Tri-State Bird Rescue & Research, Inc.
- Location: United States;
- Website: tristatebird.org

= Tri-State Bird Rescue and Research =

U.S. non-profit organization

Tri-State Bird Rescue and Research, Inc. is a nonprofit conservation organization in Newark, Delaware, dedicated to indigenous wild bird rehabilitation, especially rehabilitation efforts related to oil spills. It is notable for its research and rehabilitation efforts concerning wildlife affected by oil spills, which have been international in scope.

==History==
Tri-State Bird Rescue and Research was established in the winter of 1976 after the Liberian oil tanker Olympic Games ran aground in the Delaware River. The original focus of the organization concerned the study, treatment, and development of methods to remove oil from wildfowl in the case of a future oil spill.

In 1982, the organization established a full-time Wild Bird Clinic in order to care for and rehabilitate injured or orphaned wild birds and fledglings. This operation grew rapidly and moved into a newly built facility in 1989.

The first Effects of Oil on Wildlife Conference (EOW) was established and hosted by Tri-State Bird Rescue in 1982. The purpose of this conference was to bring together wildlife experts from a variety of disciplines in order to address the issue of wildlife affected by oil spills. A second EOW conference was held in Washington, DC, in 1990. The conference has continued to meet every 2–3 years since then, most recently in Baltimore, Maryland, in 2018.

In 1991, members of the Tri-State Oil Spill Response Team traveled to the Middle East, sponsored by UNESCO, in order to assist with response efforts related to the intentional destruction of oil fields and transport ships during the Gulf War.

In 2001, the organization was invited by the U.S. Fish and Wildlife Service to help draft the "Best Practices for Migratory Bird Care During Oil Spill Response" document, to serve as a guide for personnel seeking to provide care for affected birds during an oil-spill containment effort.

Tri-State oil-spill staff have been involved in incidents near Spain, France, South Africa, the Galapagos Islands, as well as many domestic incidents across the United States.
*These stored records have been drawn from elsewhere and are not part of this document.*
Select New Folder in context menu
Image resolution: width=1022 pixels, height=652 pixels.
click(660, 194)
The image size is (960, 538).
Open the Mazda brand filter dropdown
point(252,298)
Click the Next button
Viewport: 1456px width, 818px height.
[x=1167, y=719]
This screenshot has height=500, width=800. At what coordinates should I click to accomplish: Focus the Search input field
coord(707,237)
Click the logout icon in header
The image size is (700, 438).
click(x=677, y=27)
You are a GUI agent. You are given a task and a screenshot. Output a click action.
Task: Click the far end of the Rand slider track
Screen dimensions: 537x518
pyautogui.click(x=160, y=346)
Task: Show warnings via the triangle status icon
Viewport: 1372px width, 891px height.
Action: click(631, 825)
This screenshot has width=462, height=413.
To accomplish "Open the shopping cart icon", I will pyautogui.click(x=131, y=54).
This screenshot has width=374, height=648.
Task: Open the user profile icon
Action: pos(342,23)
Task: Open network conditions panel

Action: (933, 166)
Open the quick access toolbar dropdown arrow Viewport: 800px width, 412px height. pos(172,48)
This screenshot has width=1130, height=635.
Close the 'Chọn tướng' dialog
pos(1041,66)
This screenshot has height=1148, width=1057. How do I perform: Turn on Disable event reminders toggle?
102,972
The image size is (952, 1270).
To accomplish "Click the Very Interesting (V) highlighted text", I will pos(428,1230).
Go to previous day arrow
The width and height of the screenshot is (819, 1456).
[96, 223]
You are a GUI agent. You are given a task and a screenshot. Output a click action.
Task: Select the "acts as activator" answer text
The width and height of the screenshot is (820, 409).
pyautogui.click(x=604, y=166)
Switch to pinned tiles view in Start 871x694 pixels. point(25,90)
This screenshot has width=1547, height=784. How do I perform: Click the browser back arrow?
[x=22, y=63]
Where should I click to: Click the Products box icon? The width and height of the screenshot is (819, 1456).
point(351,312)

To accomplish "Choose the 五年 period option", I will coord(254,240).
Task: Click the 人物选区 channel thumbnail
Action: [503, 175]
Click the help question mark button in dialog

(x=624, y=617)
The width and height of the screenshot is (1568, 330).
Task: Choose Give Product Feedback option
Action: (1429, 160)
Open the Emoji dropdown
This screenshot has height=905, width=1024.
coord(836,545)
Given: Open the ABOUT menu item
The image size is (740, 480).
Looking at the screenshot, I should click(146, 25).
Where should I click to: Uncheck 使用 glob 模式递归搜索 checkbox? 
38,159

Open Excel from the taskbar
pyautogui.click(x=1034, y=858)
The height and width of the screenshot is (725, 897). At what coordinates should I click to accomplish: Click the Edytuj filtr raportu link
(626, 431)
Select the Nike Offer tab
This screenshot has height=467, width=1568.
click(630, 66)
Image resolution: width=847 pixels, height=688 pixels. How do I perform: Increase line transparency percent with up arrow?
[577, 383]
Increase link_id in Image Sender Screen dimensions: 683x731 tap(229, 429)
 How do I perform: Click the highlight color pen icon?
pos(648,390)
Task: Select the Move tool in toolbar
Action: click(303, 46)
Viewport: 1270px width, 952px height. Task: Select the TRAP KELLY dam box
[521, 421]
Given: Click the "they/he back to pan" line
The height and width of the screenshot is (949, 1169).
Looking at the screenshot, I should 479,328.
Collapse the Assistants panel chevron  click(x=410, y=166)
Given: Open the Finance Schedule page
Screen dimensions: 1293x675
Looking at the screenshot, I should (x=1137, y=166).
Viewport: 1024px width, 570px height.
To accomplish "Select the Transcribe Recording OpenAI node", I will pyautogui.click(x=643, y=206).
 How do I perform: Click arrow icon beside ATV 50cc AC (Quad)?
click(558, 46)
Tri-State was the lead wildlife rehabilitation response organization during the 2010 Deepwater Horizon oil spill in the Gulf of Mexico.

==Activities==
Tri-State oil-spill response staff train volunteers, engage in rehabilitation efforts, and work in concert with other organizations and agencies in order to develop responses to oil-spills. Tri-State staff and affiliates also conduct research regarding methods by which affected wildlife may be rehabilitated.

Tri-State staff also cooperate with interns and researchers from universities and institutions in order to conduct bird-related research not directly applicable to oil-spill situations. The organization has assisted the USGS with a study concerning the effects of lead and pesticide exposure on fish-eating birds, as well as surveys of the prevalence of West Nile virus among birds in the region.

The organization's Wild Bird Clinic is one of the largest of its type in the United States, and handles the rehabilitation of birds from the region (and also from elsewhere within the United States), with the aim of eventual release to the wild. The facility operates under federal and multiple state permits, and is staffed by both veterinary staff and volunteers. This clinic handles more than two thousand birds annually. It is currently housed within the Frink Center for Wildlife.

In addition to oil-spill response and bird rehabilitation, the staff and organization also publish papers and journals, and provide workshops and training for affiliate and local personnel from other organizations and agencies elsewhere.